Segundo a doutoranda, estes relatos inserem-se numa longa tradição de narrativas detetivescas que necessitam de uma investigação que contemple pesquisas, arquivos de várias ordens, vestígios, entrevistas, testemunhas e provas – todo um procedimento científico que, na competência artística destes escritores, se transforma em literatura e em experiência estética. Desta forma, Thayza discutiu a viabilidade de se erigir uma epistemologia a partir desses vazios e lacunas, compreendendo estas operações de linguagem como um método, um decifrar de signos, um examinar pistas, um esmiuçar detalhes.
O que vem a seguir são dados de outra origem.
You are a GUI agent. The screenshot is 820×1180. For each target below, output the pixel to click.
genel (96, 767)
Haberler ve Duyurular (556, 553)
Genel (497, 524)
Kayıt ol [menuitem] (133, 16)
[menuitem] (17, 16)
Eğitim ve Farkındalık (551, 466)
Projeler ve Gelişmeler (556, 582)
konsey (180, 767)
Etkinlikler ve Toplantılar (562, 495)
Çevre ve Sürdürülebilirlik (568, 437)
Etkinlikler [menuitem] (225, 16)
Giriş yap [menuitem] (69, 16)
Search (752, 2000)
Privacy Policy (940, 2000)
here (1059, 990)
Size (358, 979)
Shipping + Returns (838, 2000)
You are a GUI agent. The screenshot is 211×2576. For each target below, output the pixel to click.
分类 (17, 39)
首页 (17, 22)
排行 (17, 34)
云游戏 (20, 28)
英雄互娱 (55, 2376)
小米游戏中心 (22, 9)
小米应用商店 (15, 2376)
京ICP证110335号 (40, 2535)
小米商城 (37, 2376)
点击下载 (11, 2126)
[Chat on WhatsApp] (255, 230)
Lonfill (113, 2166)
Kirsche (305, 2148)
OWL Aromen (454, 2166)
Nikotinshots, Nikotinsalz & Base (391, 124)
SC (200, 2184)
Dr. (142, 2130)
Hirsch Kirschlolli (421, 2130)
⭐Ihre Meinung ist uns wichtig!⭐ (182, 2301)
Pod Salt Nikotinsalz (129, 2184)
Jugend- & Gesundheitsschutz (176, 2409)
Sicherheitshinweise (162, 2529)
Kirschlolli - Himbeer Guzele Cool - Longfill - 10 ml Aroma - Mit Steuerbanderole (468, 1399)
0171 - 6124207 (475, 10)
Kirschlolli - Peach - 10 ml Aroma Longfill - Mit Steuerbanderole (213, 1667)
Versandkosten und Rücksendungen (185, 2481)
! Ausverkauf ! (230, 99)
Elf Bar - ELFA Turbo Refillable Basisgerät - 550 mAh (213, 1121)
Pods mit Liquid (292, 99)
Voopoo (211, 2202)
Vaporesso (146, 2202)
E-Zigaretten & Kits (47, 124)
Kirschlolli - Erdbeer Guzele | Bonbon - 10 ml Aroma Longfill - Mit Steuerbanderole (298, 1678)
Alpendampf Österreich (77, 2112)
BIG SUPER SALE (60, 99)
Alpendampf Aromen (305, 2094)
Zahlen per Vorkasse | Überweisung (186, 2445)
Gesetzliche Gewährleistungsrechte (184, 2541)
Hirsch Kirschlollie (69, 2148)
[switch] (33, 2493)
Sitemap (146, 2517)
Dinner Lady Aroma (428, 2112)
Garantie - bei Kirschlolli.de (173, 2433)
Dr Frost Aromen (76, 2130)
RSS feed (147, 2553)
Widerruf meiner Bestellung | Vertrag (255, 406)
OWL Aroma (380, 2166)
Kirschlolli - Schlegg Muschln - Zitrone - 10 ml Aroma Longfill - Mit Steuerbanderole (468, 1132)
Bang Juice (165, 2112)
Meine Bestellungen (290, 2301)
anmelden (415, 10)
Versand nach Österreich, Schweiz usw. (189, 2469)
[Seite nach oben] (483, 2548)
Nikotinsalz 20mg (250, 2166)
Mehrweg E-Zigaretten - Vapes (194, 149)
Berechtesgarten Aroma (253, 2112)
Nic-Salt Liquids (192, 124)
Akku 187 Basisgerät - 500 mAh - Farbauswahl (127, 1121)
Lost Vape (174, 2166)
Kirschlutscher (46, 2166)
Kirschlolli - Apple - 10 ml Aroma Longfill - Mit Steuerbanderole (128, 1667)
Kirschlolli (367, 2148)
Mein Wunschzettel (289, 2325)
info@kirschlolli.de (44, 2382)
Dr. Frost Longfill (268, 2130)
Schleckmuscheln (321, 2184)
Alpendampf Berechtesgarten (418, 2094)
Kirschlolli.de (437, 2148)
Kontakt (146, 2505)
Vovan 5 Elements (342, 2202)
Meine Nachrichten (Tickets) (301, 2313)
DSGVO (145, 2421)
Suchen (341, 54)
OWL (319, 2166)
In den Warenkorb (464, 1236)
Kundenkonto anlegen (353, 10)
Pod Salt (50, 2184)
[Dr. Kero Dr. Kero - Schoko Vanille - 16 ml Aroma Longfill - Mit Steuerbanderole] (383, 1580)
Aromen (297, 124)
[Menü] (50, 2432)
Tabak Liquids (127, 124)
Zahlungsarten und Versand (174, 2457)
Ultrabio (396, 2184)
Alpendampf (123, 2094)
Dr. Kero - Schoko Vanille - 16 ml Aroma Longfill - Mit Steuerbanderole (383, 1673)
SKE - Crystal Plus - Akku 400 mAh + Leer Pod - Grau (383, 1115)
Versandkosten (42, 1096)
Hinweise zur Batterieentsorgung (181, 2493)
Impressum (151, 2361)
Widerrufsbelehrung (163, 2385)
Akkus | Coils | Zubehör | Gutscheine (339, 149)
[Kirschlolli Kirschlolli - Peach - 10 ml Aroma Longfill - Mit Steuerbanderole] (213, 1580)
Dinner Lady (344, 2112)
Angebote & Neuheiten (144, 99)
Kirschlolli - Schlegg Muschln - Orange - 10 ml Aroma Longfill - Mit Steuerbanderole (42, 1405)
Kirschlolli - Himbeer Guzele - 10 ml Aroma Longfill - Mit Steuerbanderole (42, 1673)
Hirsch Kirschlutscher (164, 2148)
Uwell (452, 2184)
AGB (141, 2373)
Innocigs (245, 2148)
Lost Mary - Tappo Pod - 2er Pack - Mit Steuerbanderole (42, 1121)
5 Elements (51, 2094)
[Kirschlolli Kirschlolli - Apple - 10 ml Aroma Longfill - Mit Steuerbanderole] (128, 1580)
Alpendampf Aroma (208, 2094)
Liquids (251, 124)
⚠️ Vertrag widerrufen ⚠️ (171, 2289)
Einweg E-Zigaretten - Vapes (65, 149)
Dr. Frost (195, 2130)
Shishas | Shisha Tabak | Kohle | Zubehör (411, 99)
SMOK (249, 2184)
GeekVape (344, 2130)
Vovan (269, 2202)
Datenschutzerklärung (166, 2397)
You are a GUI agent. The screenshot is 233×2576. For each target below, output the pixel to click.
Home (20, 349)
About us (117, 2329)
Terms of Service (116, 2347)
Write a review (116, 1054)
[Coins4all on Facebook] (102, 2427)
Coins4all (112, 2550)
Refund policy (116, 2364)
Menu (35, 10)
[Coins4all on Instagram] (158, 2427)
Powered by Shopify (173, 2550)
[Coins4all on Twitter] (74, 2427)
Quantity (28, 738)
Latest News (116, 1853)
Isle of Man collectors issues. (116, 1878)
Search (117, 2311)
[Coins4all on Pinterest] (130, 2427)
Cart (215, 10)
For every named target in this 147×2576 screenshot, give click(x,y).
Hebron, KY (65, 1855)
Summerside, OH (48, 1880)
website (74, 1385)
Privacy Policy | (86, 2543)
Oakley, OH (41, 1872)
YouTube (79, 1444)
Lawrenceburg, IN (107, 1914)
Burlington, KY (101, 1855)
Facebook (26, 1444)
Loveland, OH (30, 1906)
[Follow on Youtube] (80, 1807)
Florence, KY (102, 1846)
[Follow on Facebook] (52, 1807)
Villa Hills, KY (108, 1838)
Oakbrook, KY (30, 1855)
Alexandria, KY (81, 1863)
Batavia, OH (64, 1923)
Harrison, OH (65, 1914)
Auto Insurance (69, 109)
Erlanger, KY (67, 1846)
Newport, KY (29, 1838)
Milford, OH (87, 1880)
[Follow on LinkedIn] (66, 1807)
No segundo simpósio, a doutoranda apresentou a comunicação “A guerra não tem rosto de mulher: o silenciamento do testemunho feminino”, em coautoria com a professora Dra. Émile Cardoso Andrade (Posli-UEG). As pesquisadoras observaram que a tradição ocidental, desde a história antiga, trata a guerra em suas narrativas como local da violência e da virilidade. Num sentido oposto, analisam A guerra não tem rosto de mulher, de Svetlana Aleksiévitch (2016), como um novo olhar sobre esse campo de batalha: relatos e testemunho de mulheres combatentes soviéticas na Segunda Guerra Mundial.
De acordo com as pesquisadoras, os testemunhos sobre um determinado evento são sempre tecidos pela memória e pela lembrança, constituidoras de um terreno de silêncios e silenciamentos. Dessa forma, observam na obra de Aleksiévitch um esforço em tentar recuperar o olhar dessas mulheres sobre um evento tão doloroso. Por ter nascido na Bielorúsia, Aleksiévitch teve contato direto com mulheres que lutaram e sobreviveram as investidas alemães. Quase um milhão de mulheres participaram do Exército Soviético, um dos (se não o maior) contingente feminino no período. A presença dessas mulheres e moças, no entanto, foram apagadas com o tempo, apesar de todo esse quantitativo.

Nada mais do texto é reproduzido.